The solution is simple, and obvious to me. Just issue vouchers. Issue every child a school voucher. Then if vo-tech is the way to go, or trade-skill is the way to go, then they can take that voucher to the whatever school they want. Their parents can make up whatever difference.
You act like people don't know how to do this... what are you smoking?
When I worked at Columbus Cadillac in down town Columbus Ohio, we had a guy work the car wash, who used his money to get trained in welding. He's now a master welder for a big name company. He's doing just fine.
Come on people.... Work... earn money... pay for education. You don't need a Ph.D in self improvement to do this.
This couple came here from Laos, got training in CNC machining, while working crappy jobs in fast food joints. Now they make $100K together.

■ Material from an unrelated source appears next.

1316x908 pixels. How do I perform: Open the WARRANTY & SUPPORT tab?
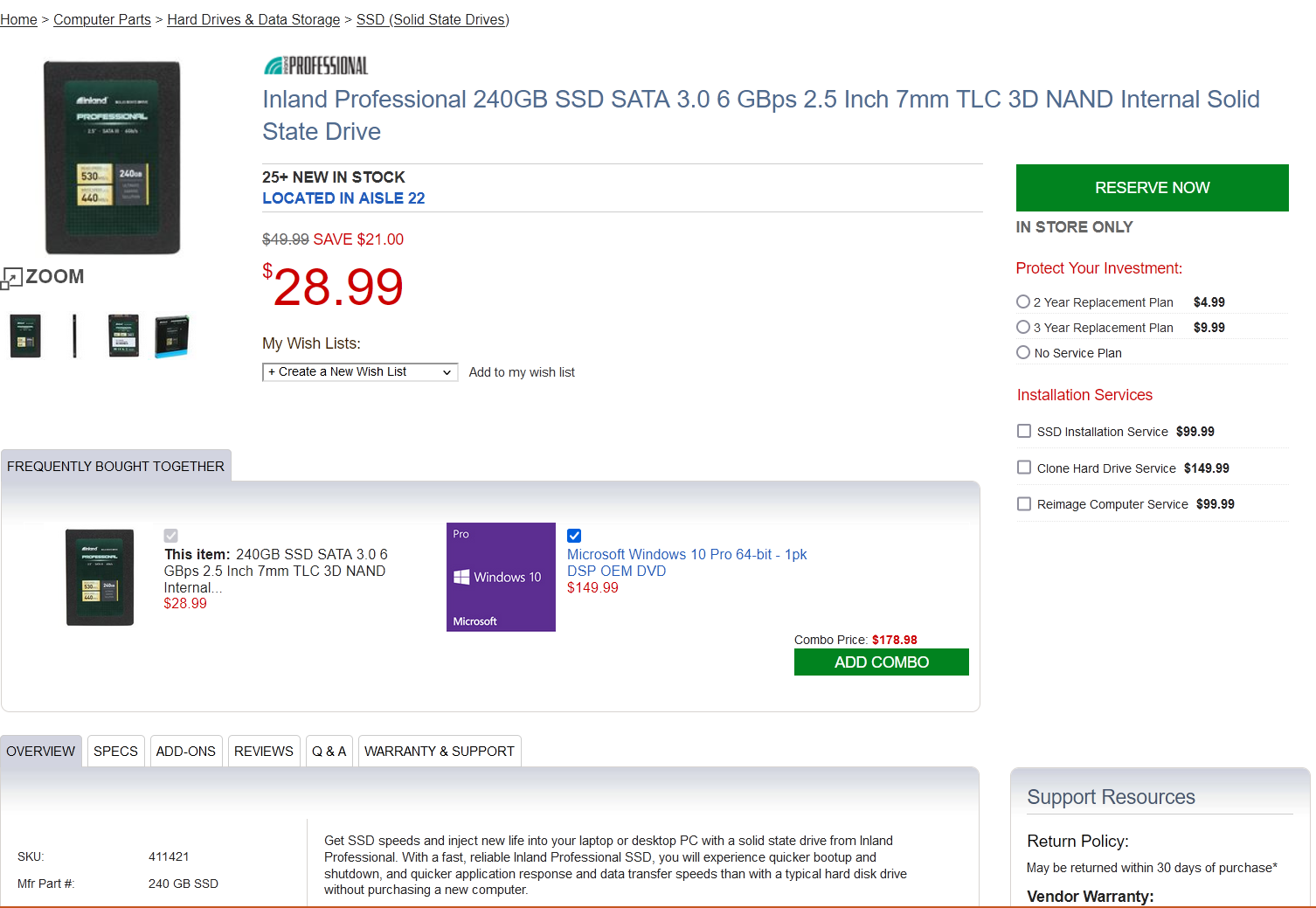(440, 752)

This isn't super hard. You just have to do it. It takes time, effort, and attitude. You have an entitlement belief system, and you'll never make it anywhere. People who think they should be given stuff because "I'm an American, and I deserve everything because Sanders said I was entitled to it......" and you are going to end up a train wreck.
The voucher program is a rip off. I'm over every little jack off coming along to rip off the public education system---which is, I remind you, for the public.
The mantra is that you can send your kids to a private school like the rich people.
Then they give you a voucher that wouldn't buy lunch in a real private school.
Here's the problem....
You are looking at a system that has eliminated the market for low-end private schools.
This is common in any market with government involvement.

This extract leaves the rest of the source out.